▶ Work to complete
1. List every span of time that the essay about visiting a grandmother in Ghana states with a number.
2. Write the next few sentences of the essay about visiting a grandmother in Ghana, starting after its last sentence.

* BEGIN Document excerpt *

I could always count on Grammie to have a hug and kiss for me whenever I showed up even as she was in pain or struggling to breathe. My own grandmother acts like I have the plague. If she so much as smells a hug coming her way, she puts up both arms like a she’s going to do vertical push-ups, chuckles nervously, and begins talking about the weather. This creates a force field around her that makes it impossible to hug her. At first I would plow through. I recall a particularly comical episode. After five years of living in the US, my sister and I returned to Ghana for the first time. With our new-found Americanisms we attempted to hug her. Disaster! She stuck out her hand and tried to grab our outstretched hands in a handshake. Talk about Awkward. After sixteen years of us being away she’s perfected this hugshake.
After sixteen years, I’ve given up even attempting to hug her. Over the last five months of living in Ghana, I’ve gotten our interactions down to a science: I visit about every two weeks. I walk in arms overflowing with groceries, say hello, drop them in the kitchen, and then go sit opposite her so she can see my hands at all times :D. I sit briefly, politely asking how she is and what new aches have developed since I last saw her, then I either head off to my room to nap or get online, or head to the kitchen to talk with the ladies who take care of her. Sometimes I book dinner appointments with old neighborhood friends so I get to leave this childhood home fraught with memories. Over the last few weeks, I’ve realized that I dread even this scientific arrangement.

* END Document excerpt *
* BEGIN Excerpted data *

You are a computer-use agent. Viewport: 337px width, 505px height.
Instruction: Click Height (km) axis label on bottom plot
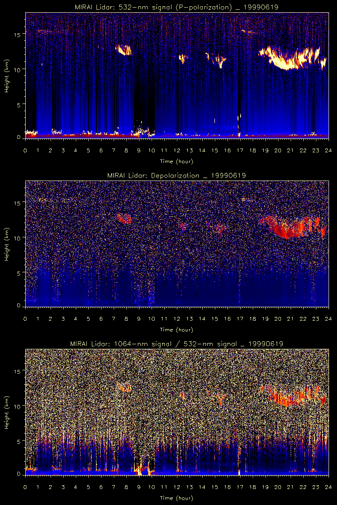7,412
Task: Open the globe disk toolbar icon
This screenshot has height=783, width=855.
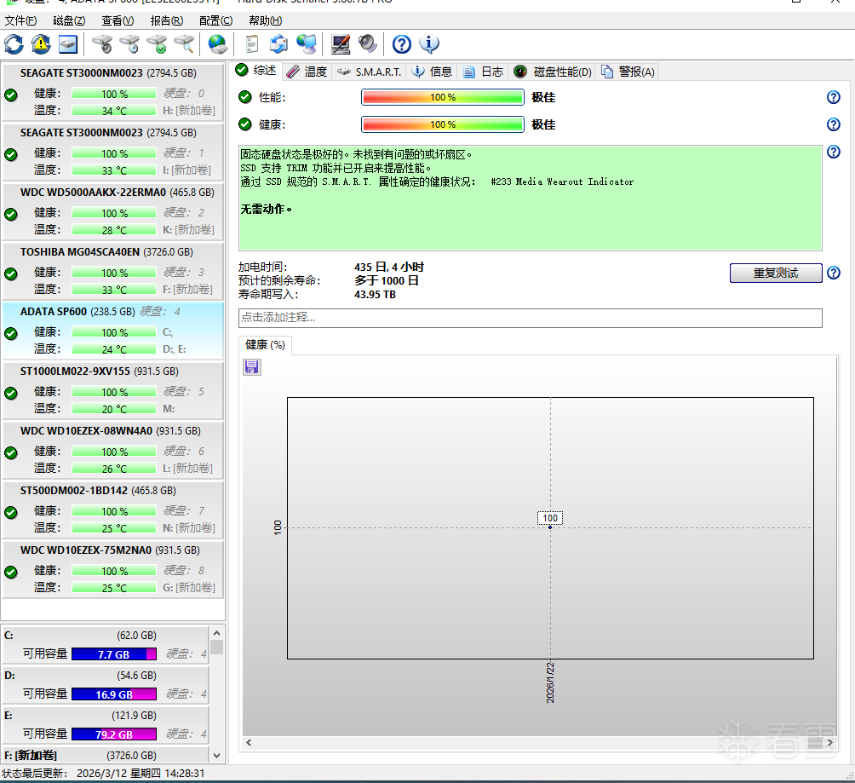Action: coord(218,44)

* END Excerpted data *
* BEGIN Excerpted data *

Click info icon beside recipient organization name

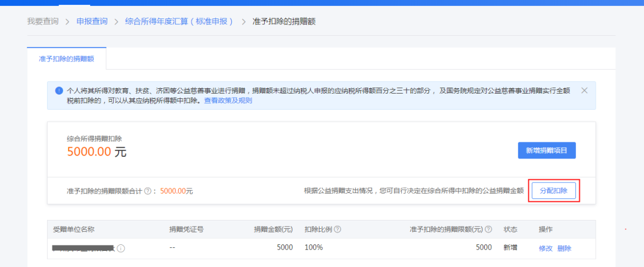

* END Excerpted data *
* BEGIN Excerpted data *

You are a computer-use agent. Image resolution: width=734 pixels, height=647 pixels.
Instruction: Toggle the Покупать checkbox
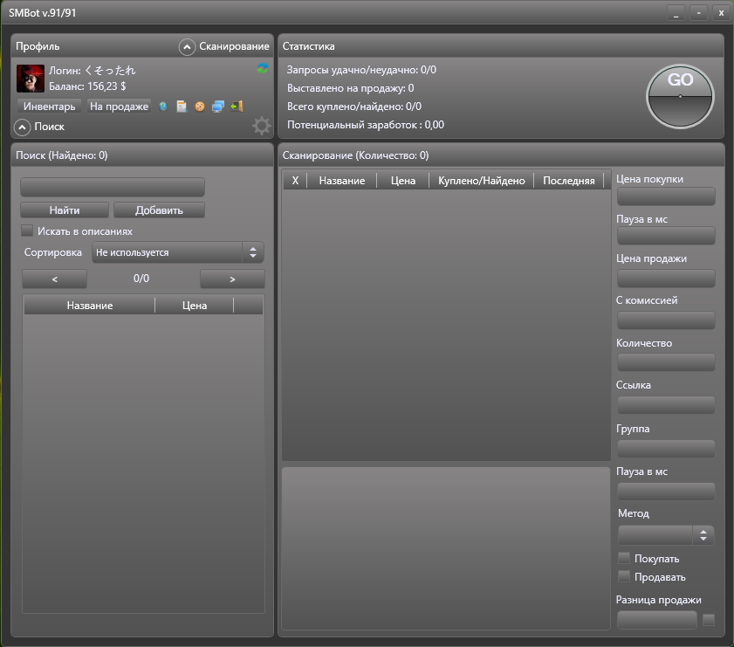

* END Excerpted data *

▶ Responses to the exercise
1. five years, sixteen years, five months, two weeks

2.
I felt guilty about this dread until I had two close friends visit me from abroad. Of course I had to take them home! Wouldn’t you know she hugged them both, even kissed the back of their hands? Grandmother! Yes! British, stoic, no-emotion Grandmother went ga-ga over my American friends. Telling them they were welcome to come visit anytime even if I wasn’t there. Telling them she would miss them terribly only after less than a six-hour interaction. I would say race was a factor in this equation but they were not both white. (That’s a story for another day). Was it genuine? Was she acting? Why can’t I get this from her?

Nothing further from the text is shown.